The pyAscore module provides PTM localization analysis using a custom
implementation of the Ascore algorithm. It employees pyteomics for efficient
reading of spectra in mzML format and identifications in pepXML format. All
scoring has been implemented in custom c++ code which is exposed to python via
cython wrappers. Any PTM which be defined with a canonical amino acid and mass
shift can be analyzed.

positional arguments:
  spec_file             MS Spectra file.
  ident_file            Results of database search.
  out_file              Destination for Ascores.

optional arguments:
  -h, --help            show this help message and exit
  --match_save
  --residues RESIDUES   Residues which can be modified.
  --mod_mass MOD_MASS   Modification mass to match to identifications. This is
                        often rounded by search engines so this argument
                        should be considered the most accurate mass.
  --mz_error MZ_ERROR   Tolerance in mz for deciding whether a spectral peak
                        matches to a theoretical peak.
  --mod_correction_tol MOD_CORRECTION_TOL
                        MZ tolerance for deciding whether a reported
                        modification matches internal or user specified
                        modifications. A wide tolerance can help overcome
                        rounding. If more precission is needed, make sure to
                        set this parameter and that your search engine
                        provides for it.
  --zero_based ZERO_BASED
                        Mod positions are by default assumed to be 1 based.
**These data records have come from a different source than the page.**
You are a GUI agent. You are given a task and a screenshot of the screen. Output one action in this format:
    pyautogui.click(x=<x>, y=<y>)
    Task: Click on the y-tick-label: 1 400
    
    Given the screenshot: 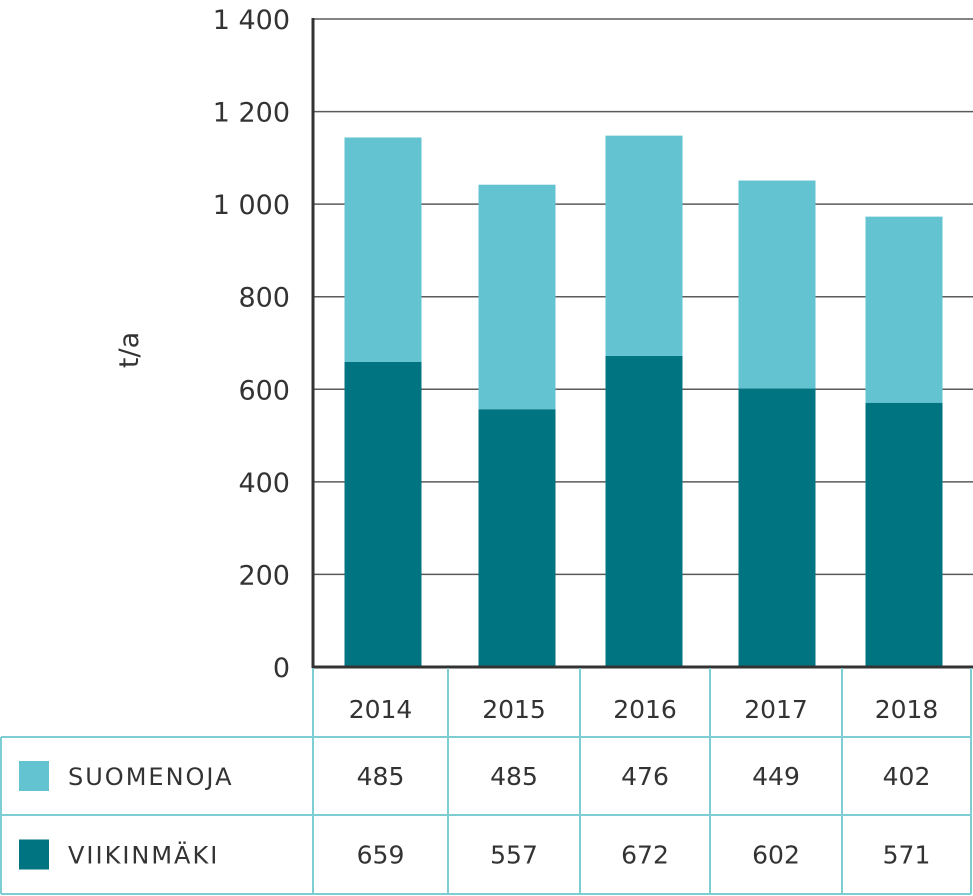 What is the action you would take?
    pyautogui.click(x=252, y=20)
    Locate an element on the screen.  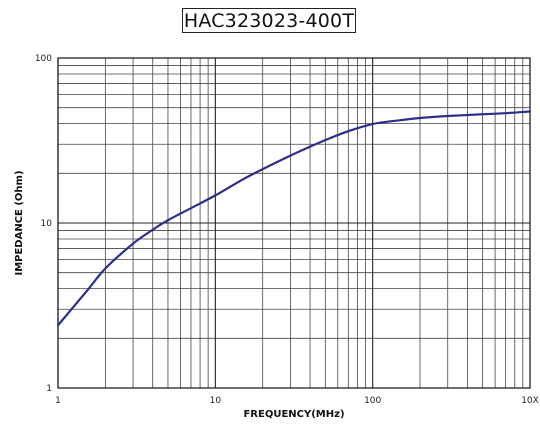
x-axis-label: FREQUENCY(MHz) is located at coordinates (294, 414).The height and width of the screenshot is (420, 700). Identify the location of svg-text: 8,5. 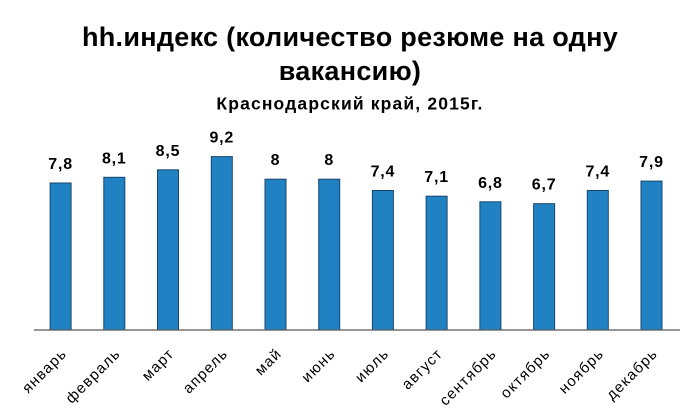
(168, 152).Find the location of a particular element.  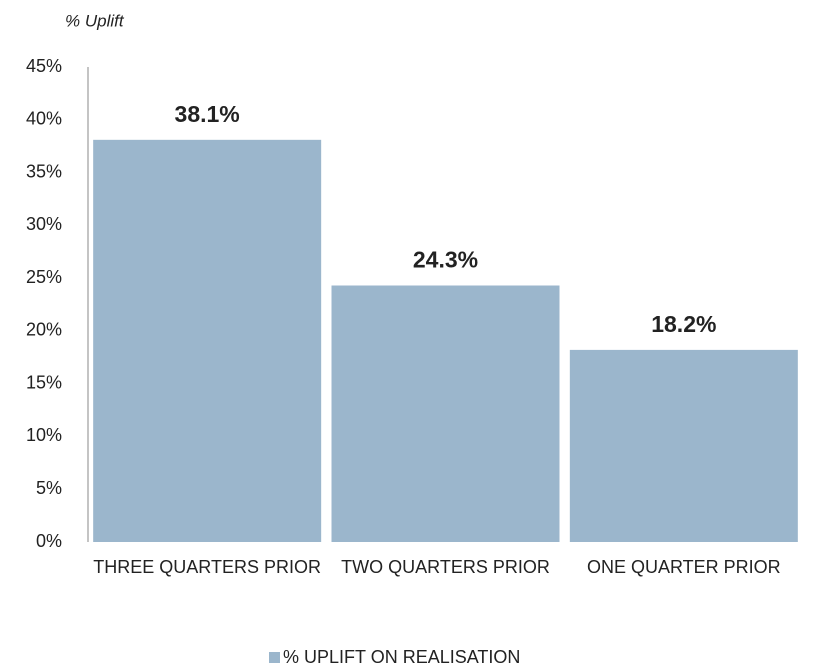

y-tick-label: 15% is located at coordinates (44, 382). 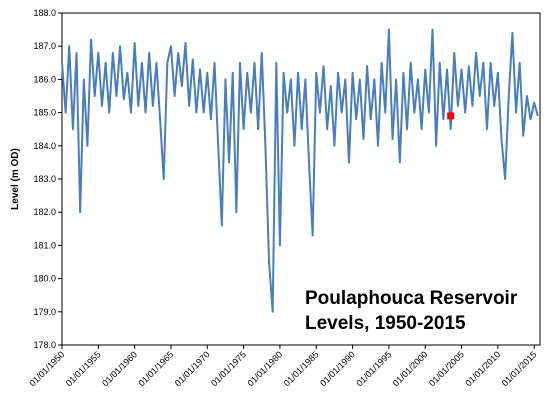 What do you see at coordinates (482, 368) in the screenshot?
I see `x-tick-label: 01/01/2010` at bounding box center [482, 368].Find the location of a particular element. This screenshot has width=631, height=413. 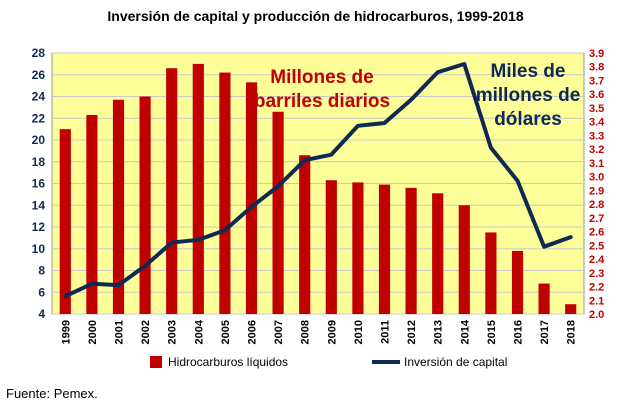

x-tick-label: 2004 is located at coordinates (199, 332).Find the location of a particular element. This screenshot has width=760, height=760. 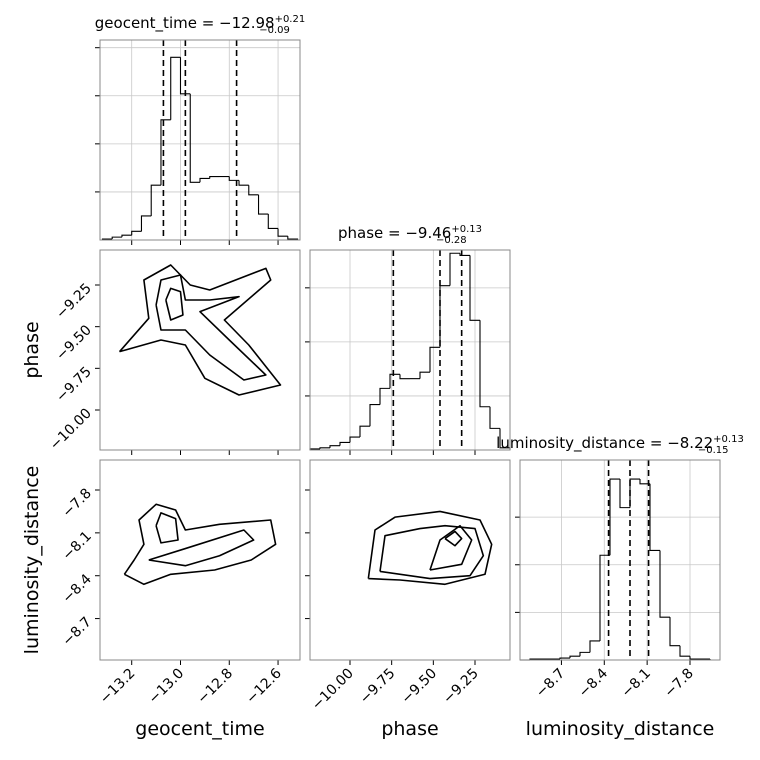

x-tick-label: −13.0 is located at coordinates (167, 687).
  --neutral_loss_groups NEUTRAL_LOSS_GROUPS
                        Comma separated clusters of amino acids which are
                        expected to have a neutral loss. To specify that the
                        modified versions of the amino acids should have the
                        neutral loss, use lower case letters. Example: 'st' vs
                        'ST'.
  --neutral_loss_masses NEUTRAL_LOSS_MASSES
                        Comma separated neutral loss masses for each of the
                        neutral_loss_groups. Should have one mass per group.
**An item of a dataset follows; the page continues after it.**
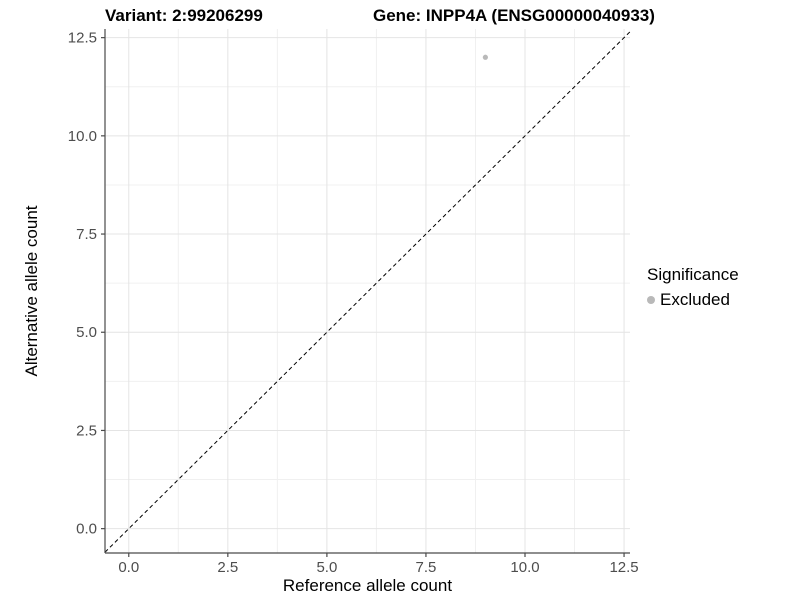 This screenshot has height=600, width=800. What do you see at coordinates (228, 568) in the screenshot?
I see `x-tick-label: 2.5` at bounding box center [228, 568].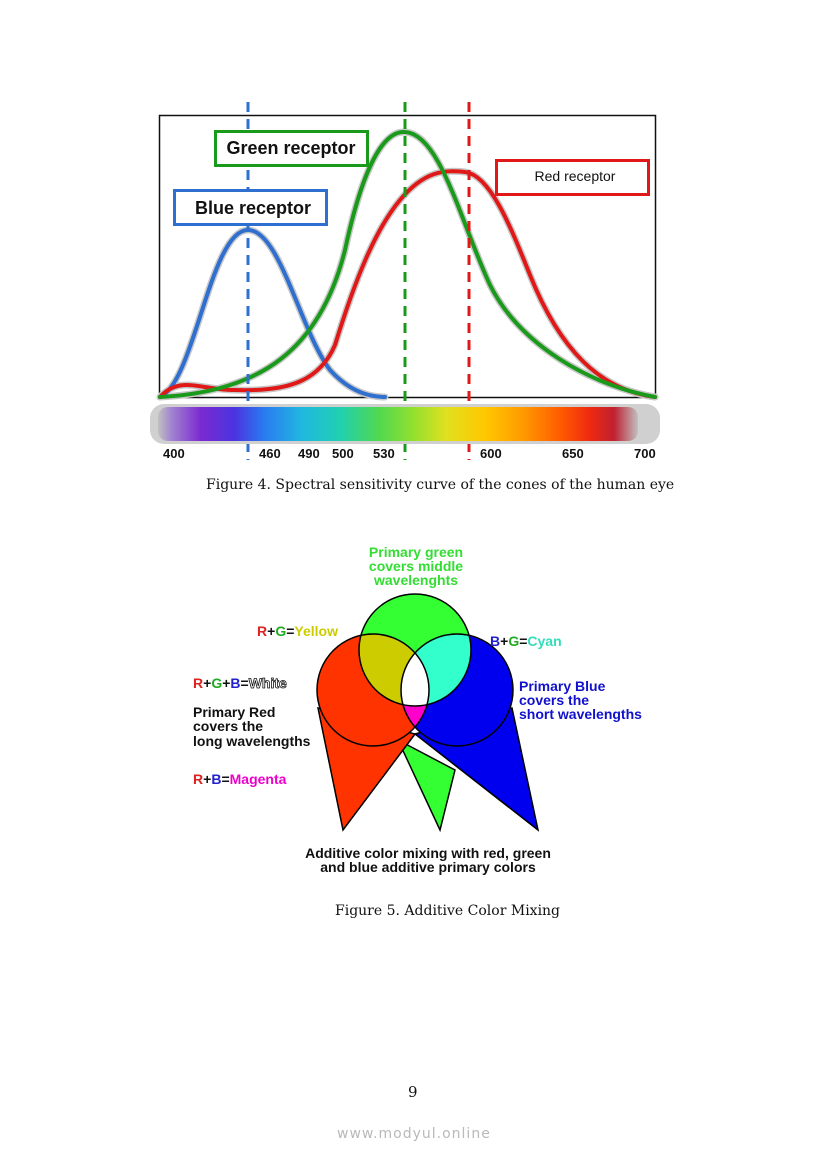 This screenshot has width=826, height=1169. What do you see at coordinates (410, 454) in the screenshot?
I see `wavelength-ticks: 400 460 490 500 530 600 650 700` at bounding box center [410, 454].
                        Positive masses indicate a loss, e.g. '18.0153' for
                        water loss, while negative masses can be used to
                        indicate a gain.
  --static_mod_groups STATIC_MOD_GROUPS
                        Comma separated clusters of amino acids which will be
                        read in with a constant modification.
  --static_mod_masses STATIC_MOD_MASSES
                        Comma separated masses for each of the
                        static_mod_groups.
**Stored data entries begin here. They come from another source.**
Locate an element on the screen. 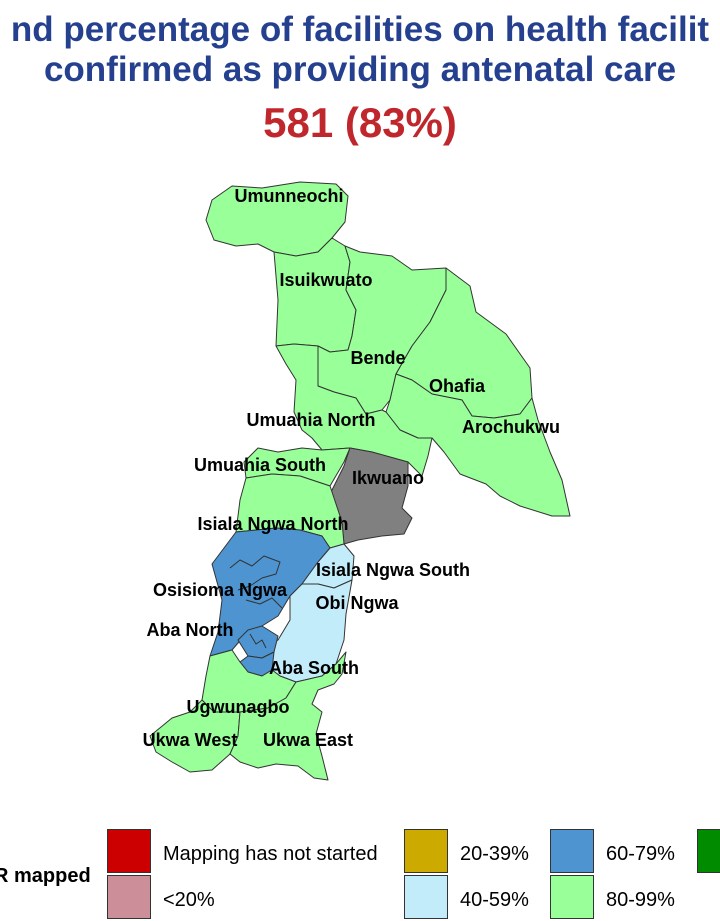  lga-ukwa-east is located at coordinates (288, 716).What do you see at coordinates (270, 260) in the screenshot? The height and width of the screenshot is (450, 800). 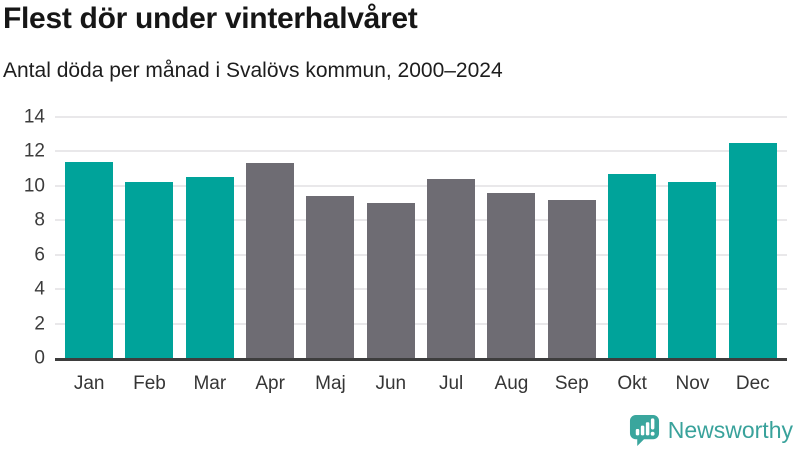 I see `bar-apr` at bounding box center [270, 260].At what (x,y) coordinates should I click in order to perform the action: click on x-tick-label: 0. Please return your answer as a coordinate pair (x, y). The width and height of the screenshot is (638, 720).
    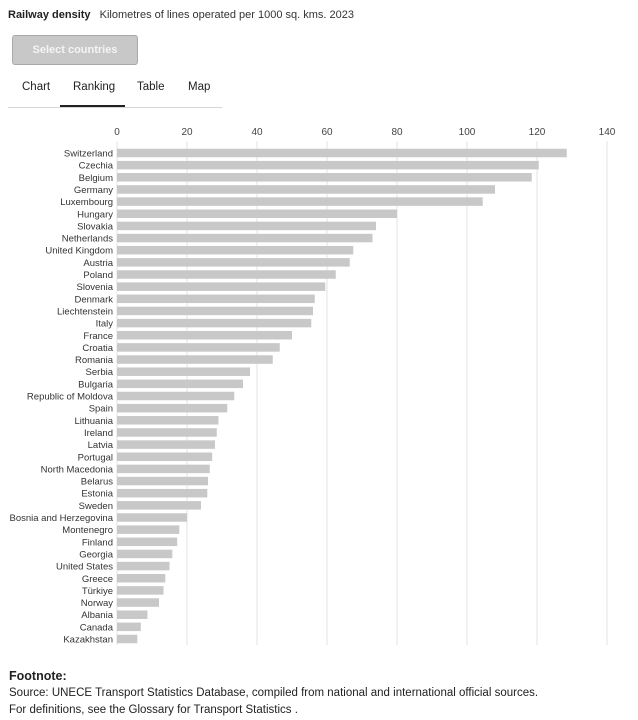
    Looking at the image, I should click on (117, 132).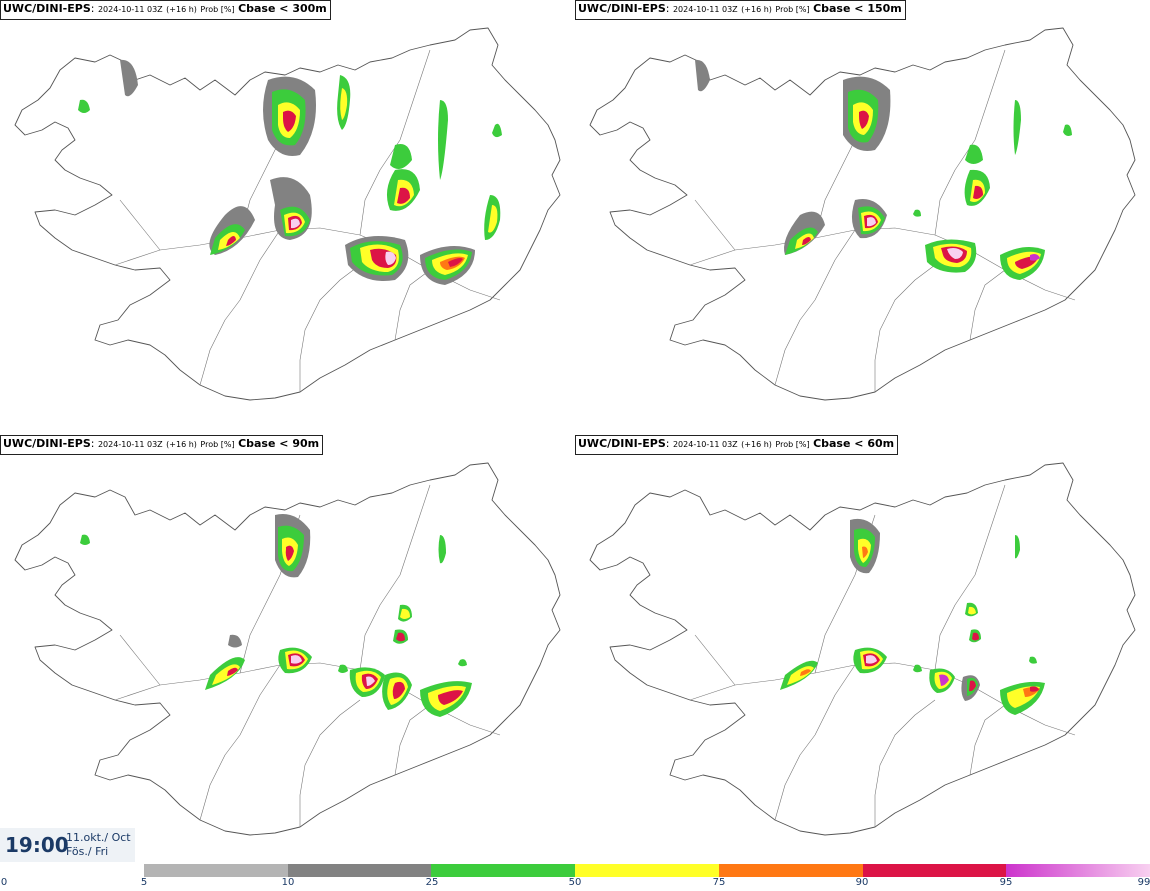  I want to click on variable-name: Cbase < 300m, so click(282, 8).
  --fragment_types FRAGMENT_TYPES
                        Fragment ion types to score. Supported: bcyzZ. The
                        special character Z indicates a z+H fragment.
  --max_fragment_charge MAX_FRAGMENT_CHARGE
                        Max fragment charge to use for calculating theoretical
                        peaks. Internally, the max fragment charge will not be
                        allowed to be greater than the PSM charge - 1.
                        However, if a more stringent limit needs to be set,
                        this argument can be used.
  --hit_depth HIT_DEPTH
                        Number of PSMS to take from each scan. Set to negative
                        to always analyze all.
  --parameter_file PARAMETER_FILE
                        A file containing parameters. Example: 'residues =
                        STY'.
  --spec_file_type SPEC_FILE_TYPE
                        The type of file supplied for spectra. One of mzML or
                        mzXML. Default: mzML.
  --ident_file_type IDENT_FILE_TYPE
                        The type of file supplied for identifications. One of
                        pepXML, mzIdentML, percolatorTXT, or mokapotTXT.
                        Default: pepXML.